* Start Available data *

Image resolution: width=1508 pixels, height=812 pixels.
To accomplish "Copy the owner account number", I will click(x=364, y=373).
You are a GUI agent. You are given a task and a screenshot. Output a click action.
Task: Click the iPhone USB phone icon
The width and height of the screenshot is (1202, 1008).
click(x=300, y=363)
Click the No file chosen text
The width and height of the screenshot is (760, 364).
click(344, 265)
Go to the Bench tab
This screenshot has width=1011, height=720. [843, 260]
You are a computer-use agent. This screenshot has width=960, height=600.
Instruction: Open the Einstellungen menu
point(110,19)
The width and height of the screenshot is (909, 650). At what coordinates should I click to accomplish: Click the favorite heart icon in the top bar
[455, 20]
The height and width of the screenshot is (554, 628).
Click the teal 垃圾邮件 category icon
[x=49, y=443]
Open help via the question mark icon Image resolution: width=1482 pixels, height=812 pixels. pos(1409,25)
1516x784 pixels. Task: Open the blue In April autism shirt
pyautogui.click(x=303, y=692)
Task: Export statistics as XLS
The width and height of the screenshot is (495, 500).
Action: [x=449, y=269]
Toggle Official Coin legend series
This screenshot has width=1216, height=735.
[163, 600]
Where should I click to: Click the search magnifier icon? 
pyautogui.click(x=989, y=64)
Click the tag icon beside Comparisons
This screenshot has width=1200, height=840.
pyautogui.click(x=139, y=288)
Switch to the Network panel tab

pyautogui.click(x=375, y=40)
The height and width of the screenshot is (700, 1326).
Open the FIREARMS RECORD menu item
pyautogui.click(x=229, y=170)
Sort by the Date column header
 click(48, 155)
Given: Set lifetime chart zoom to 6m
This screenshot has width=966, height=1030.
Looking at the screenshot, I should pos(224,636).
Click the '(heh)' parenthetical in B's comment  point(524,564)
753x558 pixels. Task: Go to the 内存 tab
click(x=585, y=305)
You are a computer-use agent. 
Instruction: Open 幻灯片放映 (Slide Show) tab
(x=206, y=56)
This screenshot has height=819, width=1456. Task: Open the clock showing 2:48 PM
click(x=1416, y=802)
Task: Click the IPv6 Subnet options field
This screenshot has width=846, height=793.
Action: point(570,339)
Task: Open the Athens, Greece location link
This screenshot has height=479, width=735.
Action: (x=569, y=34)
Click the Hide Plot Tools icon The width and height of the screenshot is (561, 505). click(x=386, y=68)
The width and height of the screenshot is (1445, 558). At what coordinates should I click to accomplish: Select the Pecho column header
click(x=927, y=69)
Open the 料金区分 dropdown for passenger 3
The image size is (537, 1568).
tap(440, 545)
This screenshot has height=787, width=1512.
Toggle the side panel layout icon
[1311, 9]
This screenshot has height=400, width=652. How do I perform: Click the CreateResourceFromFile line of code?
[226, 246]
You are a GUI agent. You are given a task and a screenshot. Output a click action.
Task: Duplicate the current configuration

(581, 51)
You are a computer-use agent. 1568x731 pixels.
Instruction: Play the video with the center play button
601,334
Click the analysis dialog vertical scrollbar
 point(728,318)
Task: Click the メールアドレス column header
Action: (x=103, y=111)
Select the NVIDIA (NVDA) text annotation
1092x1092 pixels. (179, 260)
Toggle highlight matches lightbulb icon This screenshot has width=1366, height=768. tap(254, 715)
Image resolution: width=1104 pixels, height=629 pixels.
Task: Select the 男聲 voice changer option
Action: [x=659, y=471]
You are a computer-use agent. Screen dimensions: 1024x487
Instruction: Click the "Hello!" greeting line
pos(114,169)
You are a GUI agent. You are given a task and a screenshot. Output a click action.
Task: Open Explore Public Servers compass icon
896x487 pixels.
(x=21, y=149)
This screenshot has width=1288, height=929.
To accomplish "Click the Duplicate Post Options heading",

* End Available data *

_Exercise task:_ Convert all of the material above into a JSON list of strings, with one string for each line and any blank lines omitted.

_Task response:_
[
  "Image resolution: width=1508 pixels, height=812 pixels.",
  "To accomplish \"Copy the owner account number\", I will click(x=364, y=373).",
  "You are a GUI agent. You are given a task and a screenshot. Output a click action.",
  "Task: Click the iPhone USB phone icon",
  "The width and height of the screenshot is (1202, 1008).",
  "click(x=300, y=363)",
  "Click the No file chosen text",
  "The width and height of the screenshot is (760, 364).",
  "click(344, 265)",
  "Go to the Bench tab",
  "This screenshot has width=1011, height=720. [843, 260]",
  "You are a computer-use agent. This screenshot has width=960, height=600.",
  "Instruction: Open the Einstellungen menu",
  "point(110,19)",
  "The width and height of the screenshot is (909, 650). At what coordinates should I click to accomplish: Click the favorite heart icon in the top bar",
  "[455, 20]",
  "The height and width of the screenshot is (554, 628).",
  "Click the teal 垃圾邮件 category icon",
  "[x=49, y=443]",
  "Open help via the question mark icon Image resolution: width=1482 pixels, height=812 pixels. pos(1409,25)",
  "1516x784 pixels. Task: Open the blue In April autism shirt",
  "pyautogui.click(x=303, y=692)",
  "Task: Export statistics as XLS",
  "The width and height of the screenshot is (495, 500).",
  "Action: [x=449, y=269]",
  "Toggle Official Coin legend series",
  "This screenshot has width=1216, height=735.",
  "[163, 600]",
  "Where should I click to: Click the search magnifier icon? ",
  "pyautogui.click(x=989, y=64)",
  "Click the tag icon beside Comparisons",
  "This screenshot has width=1200, height=840.",
  "pyautogui.click(x=139, y=288)",
  "Switch to the Network panel tab",
  "pyautogui.click(x=375, y=40)",
  "The height and width of the screenshot is (700, 1326).",
  "Open the FIREARMS RECORD menu item",
  "pyautogui.click(x=229, y=170)",
  "Sort by the Date column header",
  " click(48, 155)",
  "Given: Set lifetime chart zoom to 6m",
  "This screenshot has width=966, height=1030.",
  "Looking at the screenshot, I should pos(224,636).",
  "Click the '(heh)' parenthetical in B's comment  point(524,564)",
  "753x558 pixels. Task: Go to the 内存 tab",
  "click(x=585, y=305)",
  "You are a computer-use agent. ",
  "Instruction: Open 幻灯片放映 (Slide Show) tab",
  "(x=206, y=56)",
  "This screenshot has height=819, width=1456. Task: Open the clock showing 2:48 PM",
  "click(x=1416, y=802)",
  "Task: Click the IPv6 Subnet options field",
  "This screenshot has width=846, height=793.",
  "Action: point(570,339)",
  "Task: Open the Athens, Greece location link",
  "This screenshot has height=479, width=735.",
  "Action: (x=569, y=34)",
  "Click the Hide Plot Tools icon The width and height of the screenshot is (561, 505). click(x=386, y=68)",
  "The width and height of the screenshot is (1445, 558). At what coordinates should I click to accomplish: Select the Pecho column header",
  "click(x=927, y=69)",
  "Open the 料金区分 dropdown for passenger 3",
  "The image size is (537, 1568).",
  "tap(440, 545)",
  "This screenshot has height=787, width=1512.",
  "Toggle the side panel layout icon",
  "[1311, 9]",
  "This screenshot has height=400, width=652. How do I perform: Click the CreateResourceFromFile line of code?",
  "[226, 246]",
  "You are a GUI agent. You are given a task and a screenshot. Output a click action.",
  "Task: Duplicate the current configuration",
  "(581, 51)",
  "You are a computer-use agent. 1568x731 pixels.",
  "Instruction: Play the video with the center play button",
  "601,334",
  "Click the analysis dialog vertical scrollbar",
  " point(728,318)",
  "Task: Click the メールアドレス column header",
  "Action: (x=103, y=111)",
  "Select the NVIDIA (NVDA) text annotation",
  "1092x1092 pixels. (179, 260)",
  "Toggle highlight matches lightbulb icon This screenshot has width=1366, height=768. tap(254, 715)",
  "Image resolution: width=1104 pixels, height=629 pixels.",
  "Task: Select the 男聲 voice changer option",
  "Action: [x=659, y=471]",
  "You are a computer-use agent. Screen dimensions: 1024x487",
  "Instruction: Click the \"Hello!\" greeting line",
  "pos(114,169)",
  "You are a GUI agent. You are given a task and a screenshot. Output a click action.",
  "Task: Open Explore Public Servers compass icon",
  "896x487 pixels.",
  "(x=21, y=149)",
  "This screenshot has width=1288, height=929.",
  "To accomplish \"Click the Duplicate Post Options heading\","
]